L’analyste de Desjardins se demande s’il n’est pas trop prudent dans ses propres prévisions. À première vue, Couche-Tard semble en retard sur ses propres objectifs, mais Chris Li évalue que l’entreprise a ajouté 1,4 G$ US au bénéfice d’exploitation interne entre 2018 et 2021 grâce à de multiples initiatives dont l’approvisionnement en carburant et les fortes marges sur l’essence, l’offre croissante d’aliments, des politiques de prix locales, un meilleur assortiment de produits et des promotions mieux ciblées, et ce deux ans plus tôt que prévu.
«Bien que nous prévoyions qu’une partie de cette croissance se renversera en raison du retour de marges plus normales sur l’essence et de l’effet du déconfinement sur les ventes de tous les commerces essentiels restés ouverts pendant le confinement, l’augmentation des déplacements et de nouveaux efforts de mise en marché de l’essence et des aliments devraient rapprocher Couche-Tard de l’ajout de 1,5 G$US au bénéfice d’exploitation interne établi en 2018», explique-t-il.
C’est au chapitre des acquisitions où le manque à gagner promis reste le plus flagrant. Au lieu d’ajouter 1,5 G$US sur cinq ans, les achats ont procuré 300 M$ US et il reste deux ans à courir avant 2023.
«On ne peut pas dire que Couche-Tard n’a pas essayé, et de grosses candidates lui ont filé entre les doigts, mais la société est restée disciplinée» en ce qui concerne le prix qu’elle était prête à payer, rappelle Chris Li.

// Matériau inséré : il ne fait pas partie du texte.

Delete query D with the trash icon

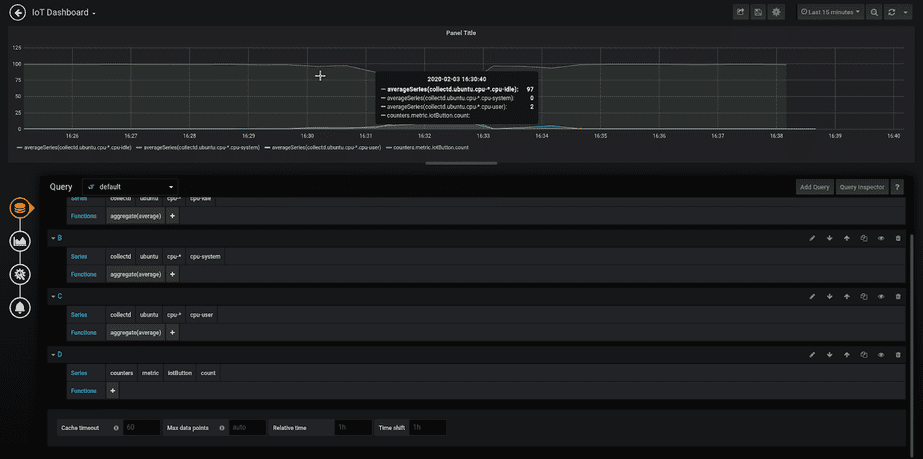pos(898,354)
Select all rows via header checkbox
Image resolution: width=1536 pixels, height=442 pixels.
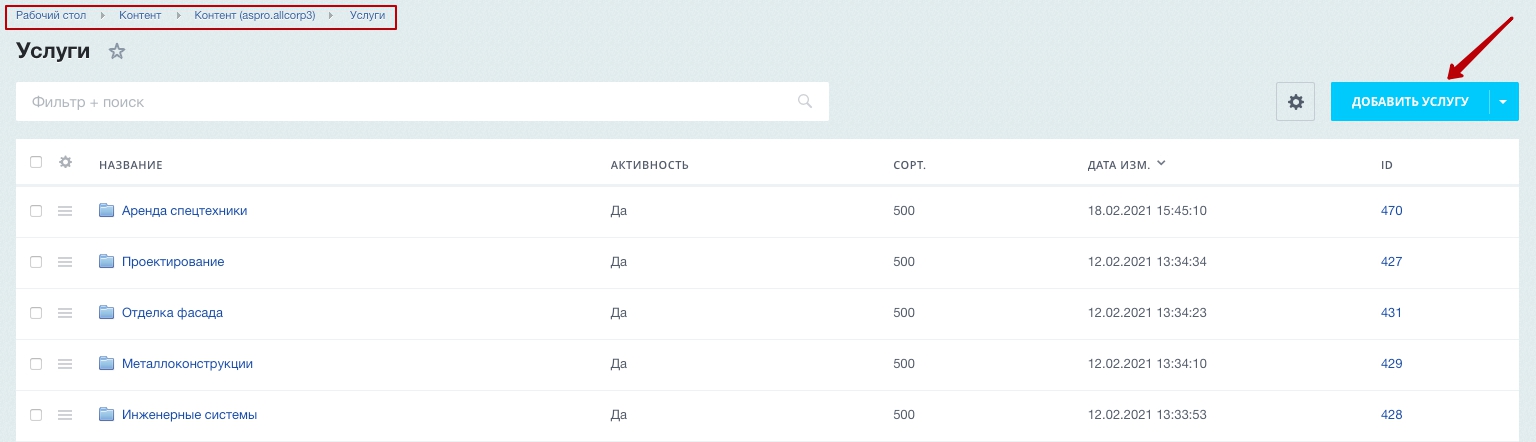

L’analyste espère que les dirigeants en révéleront davantage concernant leurs visées potentielles sur les segments connexes de l’épicerie, la restauration rapide, les commerces qui servent les voyageurs et les détaillants à petit prix.
Les leçons de l’expérience de Circle K en Norvège, où les voitures électriques occupent déjà 15% du marché, seront aussi révélatrices pour la future stratégie d’électrification en Amérique du Nord.
Pour l’instant, Chris Li est à l’aise avec sa cible de 50$. Le titre pourrait faire encore mieux si les perspectives de croissance interne s’avéraient meilleures que prévu et si Couche-Tard utilisait toute sa capacité d’endettement de 10 G$ US pour réaliser des achats complémentaires rentables qui réduiront sa dépendance au carburant.
« Plus de clarté au sujet de sa stratégie d’électrification aiderait le titre aussi »
Le titre pourrait par contre retomber à 41$, estime-t-il, si les inquiétudes au sujet de la transition énergétique ou la nouvelle stratégie d’acquisitions s’accentuaient.
L’évaluation pourrait alors retourner au plancher, de 8,5 fois le bénéfice d’exploitation de 2023, atteint lors de l’offre inattendue pour Carrefour SA.